I would expect Pannenberg to object that god does not necessarily have anything even remotely like a human personality. Based on the conversation, I would expect him to also bring up the uncertainty of scientific empiricism. I would respond, "Yes, you're absolutely correct: we cannot know with philosophical certainty whether scientific empiricism gives us any sort of knowledge, much less that it's the only way to acquire knowledge. But that's not a problem with scientific empiricism, it's a problem with philosophy.
"Every epistemic method by definition has exactly the same problem. Given any definition of epistemology: "(E): For all statements X, we know X if and only if X is true and X is Y." (E) is a statement. Therefore we know (E) if and only if it is true and it is Y (whatever Y is). But this is either self-contradictory (if (E) isn't Y) or circular (if (E) is (Y)).
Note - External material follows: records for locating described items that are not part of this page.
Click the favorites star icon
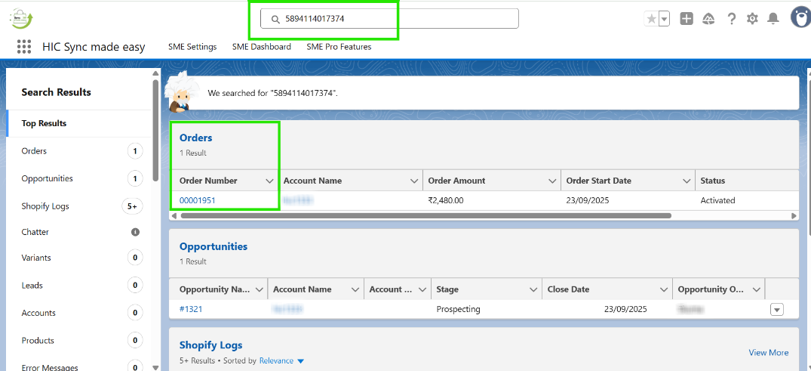 (x=651, y=19)
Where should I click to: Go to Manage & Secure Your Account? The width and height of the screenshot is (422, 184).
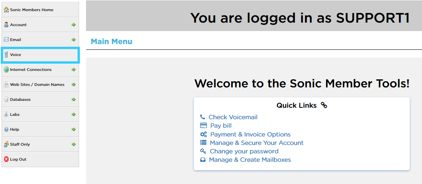[257, 143]
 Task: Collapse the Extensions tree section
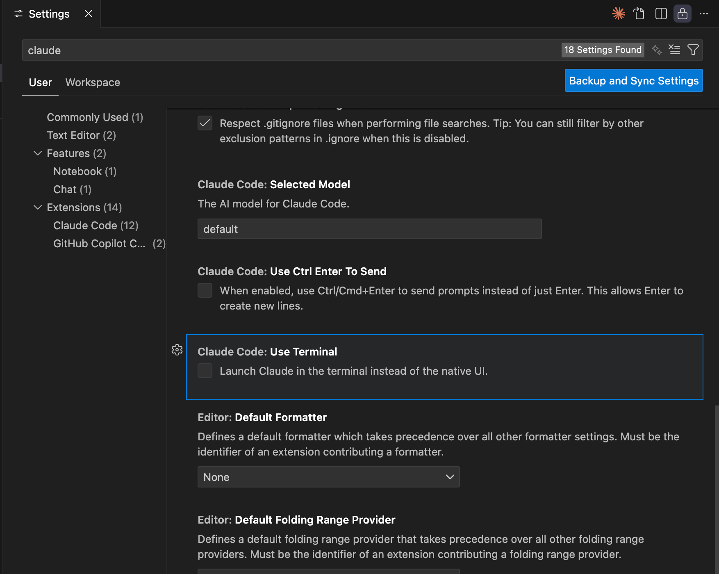(38, 207)
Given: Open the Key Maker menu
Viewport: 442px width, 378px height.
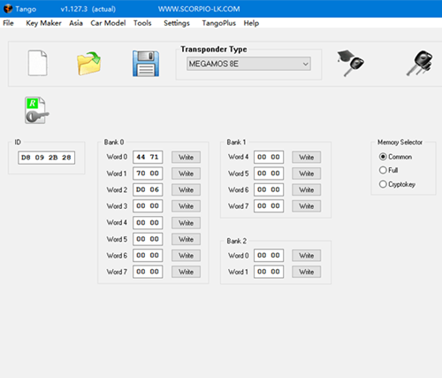Looking at the screenshot, I should (43, 23).
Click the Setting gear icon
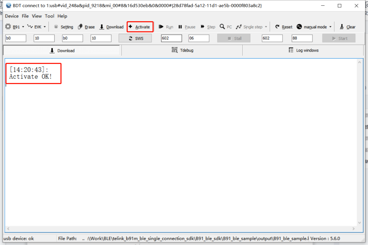The height and width of the screenshot is (245, 368). [56, 27]
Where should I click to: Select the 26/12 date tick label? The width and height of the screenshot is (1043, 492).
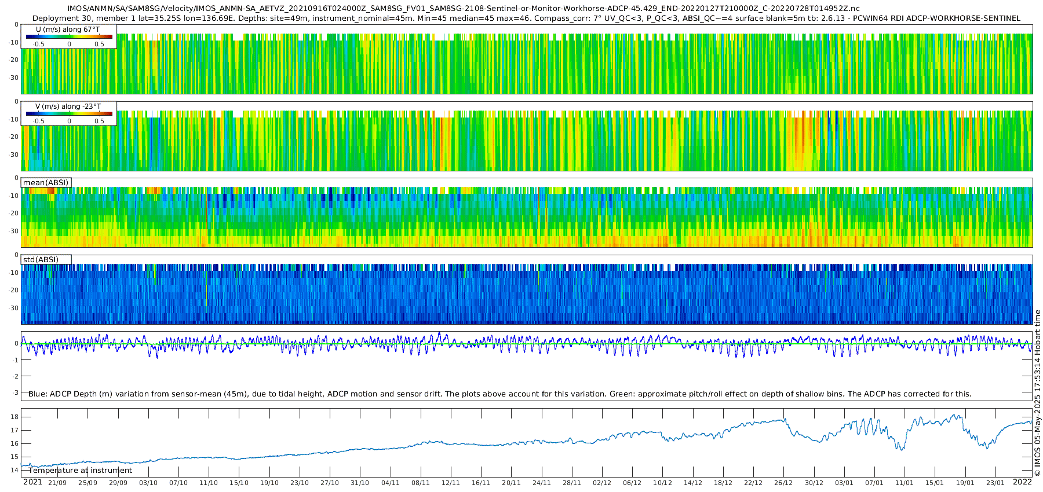pos(783,483)
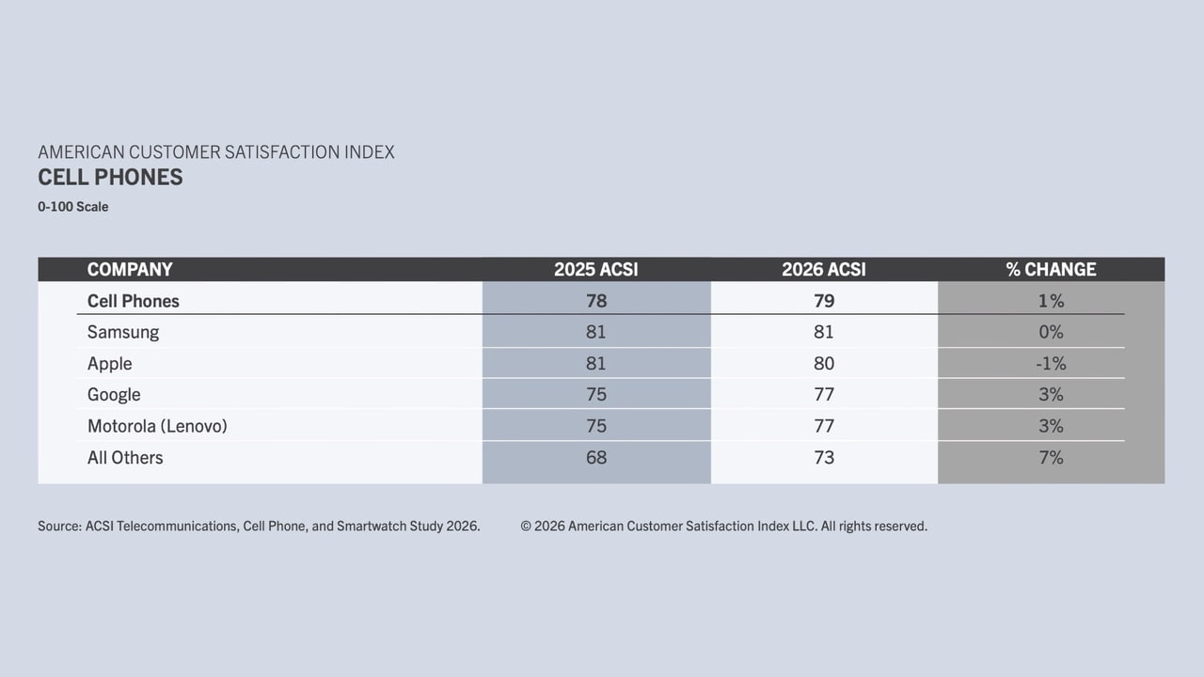
Task: Click the 0-100 Scale subtitle
Action: (73, 207)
"But you have failed to answer the questions: What are the properties of this "god" of which you speak? You've mentioned only what they are not. Furthermore, how can we tell the difference between true and false assertions about the property of the "something" we both agree just exists? At least scientific empiricism actually works, it allows us to compactly explain and predict the world of experience. Perhaps experience — and that which causes or otherwise underlies experience — isn't everything there is, but if something exists and/or has some properties that by definition have no experiential consequences whatsoever under any possible circumstances, then I need some reason to care about such a being or its properties.
"If you say that god exists and has some unspecified (or even specified) properties different but indistinguishable from a blind, uncaring, unknowing, mindless universe composed of simple physical entities and mechanical physical laws, you haven't said anything interesting. Indeed what's the difference between 'being' and perfect seeming? It's hard to see how you've really said anything other than that the universe actually is blind, uncaring, unknowing and mindless, composed of simple physical entities and mechanical physical laws.
"Atheists often define atheism as 'lack of belief in god' precisely to counter this sort of move. If I can't tell the difference between the truth or falsity of a statement, I can't have one belief or another: acceptance, rejection, and dismissal as meaningless are all equivalent. You can say a lot of things about "god" without fear of being rebutted only so long as you don't say anything meaningful; stray one inch out of your circle of perfect vacuity and science will push you right back in it."
This is not a complicated debate, and the best that theists (and bad philosophers like LeBlanc) can do is try to bury the obvious bullshit under an avalanche of technical-sounding philoso-babble.UTA: At "Wolfhart Pannenberg's" request, I have edited this post to use his pseudonym throughout.